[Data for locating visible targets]
....................
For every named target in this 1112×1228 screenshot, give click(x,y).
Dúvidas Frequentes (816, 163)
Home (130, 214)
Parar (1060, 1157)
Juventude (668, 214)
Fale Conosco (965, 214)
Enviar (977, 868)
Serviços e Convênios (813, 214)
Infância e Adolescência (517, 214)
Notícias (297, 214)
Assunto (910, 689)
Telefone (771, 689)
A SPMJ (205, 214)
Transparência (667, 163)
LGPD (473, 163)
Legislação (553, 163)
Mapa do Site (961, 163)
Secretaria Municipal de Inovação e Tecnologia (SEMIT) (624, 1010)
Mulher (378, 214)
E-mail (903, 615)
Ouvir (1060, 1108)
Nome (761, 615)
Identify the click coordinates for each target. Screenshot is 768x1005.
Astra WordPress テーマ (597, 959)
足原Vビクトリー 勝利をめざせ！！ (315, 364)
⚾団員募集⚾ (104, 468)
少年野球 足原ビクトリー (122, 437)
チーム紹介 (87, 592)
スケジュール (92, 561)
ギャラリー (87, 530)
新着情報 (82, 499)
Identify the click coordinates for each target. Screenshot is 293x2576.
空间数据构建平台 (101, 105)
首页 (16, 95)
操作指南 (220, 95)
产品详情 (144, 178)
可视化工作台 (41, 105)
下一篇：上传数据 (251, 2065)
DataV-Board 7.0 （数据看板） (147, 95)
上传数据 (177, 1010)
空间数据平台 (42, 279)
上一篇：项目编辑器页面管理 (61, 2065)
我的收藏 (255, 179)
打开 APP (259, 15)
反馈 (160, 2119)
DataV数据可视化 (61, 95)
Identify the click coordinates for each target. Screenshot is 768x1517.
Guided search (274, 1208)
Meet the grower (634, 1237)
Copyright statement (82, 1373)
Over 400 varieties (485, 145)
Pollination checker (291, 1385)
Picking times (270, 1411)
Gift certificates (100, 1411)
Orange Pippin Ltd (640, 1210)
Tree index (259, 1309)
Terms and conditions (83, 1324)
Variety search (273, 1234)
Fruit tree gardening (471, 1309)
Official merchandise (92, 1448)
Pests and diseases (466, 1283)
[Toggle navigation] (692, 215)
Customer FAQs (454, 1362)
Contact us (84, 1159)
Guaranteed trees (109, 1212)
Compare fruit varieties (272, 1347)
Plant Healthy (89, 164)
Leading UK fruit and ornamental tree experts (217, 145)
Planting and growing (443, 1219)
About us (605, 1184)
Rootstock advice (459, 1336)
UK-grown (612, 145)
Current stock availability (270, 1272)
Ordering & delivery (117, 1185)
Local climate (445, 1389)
....................
Reproduce every line of the data above word for word.

For every named target in this 1112×1228 screenshot, give click(x,y).
Dúvidas Frequentes (816, 163)
Home (130, 214)
Parar (1060, 1157)
Juventude (668, 214)
Fale Conosco (965, 214)
Enviar (977, 868)
Serviços e Convênios (813, 214)
Infância e Adolescência (517, 214)
Notícias (297, 214)
Assunto (910, 689)
Telefone (771, 689)
A SPMJ (205, 214)
Transparência (667, 163)
LGPD (473, 163)
Legislação (553, 163)
Mapa do Site (961, 163)
Secretaria Municipal de Inovação e Tecnologia (SEMIT) (624, 1010)
Mulher (378, 214)
E-mail (903, 615)
Ouvir (1060, 1108)
Nome (761, 615)
Identify the click coordinates for each target. Screenshot is 768x1005.
Astra WordPress テーマ (597, 959)
足原Vビクトリー 勝利をめざせ！！ (315, 364)
⚾団員募集⚾ (104, 468)
少年野球 足原ビクトリー (122, 437)
チーム紹介 (87, 592)
スケジュール (92, 561)
ギャラリー (87, 530)
新着情報 (82, 499)
Identify the click coordinates for each target. Screenshot is 293x2576.
空间数据构建平台 (101, 105)
首页 (16, 95)
操作指南 (220, 95)
产品详情 (144, 178)
可视化工作台 (41, 105)
下一篇：上传数据 (251, 2065)
DataV-Board 7.0 （数据看板） (147, 95)
上传数据 (177, 1010)
空间数据平台 (42, 279)
上一篇：项目编辑器页面管理 (61, 2065)
我的收藏 (255, 179)
打开 APP (259, 15)
反馈 (160, 2119)
DataV数据可视化 (61, 95)
Identify the click coordinates for each target. Screenshot is 768x1517.
Guided search (274, 1208)
Meet the grower (634, 1237)
Copyright statement (82, 1373)
Over 400 varieties (485, 145)
Pollination checker (291, 1385)
Picking times (270, 1411)
Gift certificates (100, 1411)
Orange Pippin Ltd (640, 1210)
Tree index (259, 1309)
Terms and conditions (83, 1324)
Variety search (273, 1234)
Fruit tree gardening (471, 1309)
Official merchandise (92, 1448)
Pests and diseases (466, 1283)
[Toggle navigation] (692, 215)
Customer FAQs (454, 1362)
Contact us (84, 1159)
Guaranteed trees (109, 1212)
Compare fruit varieties (272, 1347)
Plant Healthy (89, 164)
Leading UK fruit and ornamental tree experts (217, 145)
Planting and growing (443, 1219)
About us (605, 1184)
Rootstock advice (459, 1336)
UK-grown (612, 145)
Current stock availability (270, 1272)
Ordering & delivery (117, 1185)
Local climate (445, 1389)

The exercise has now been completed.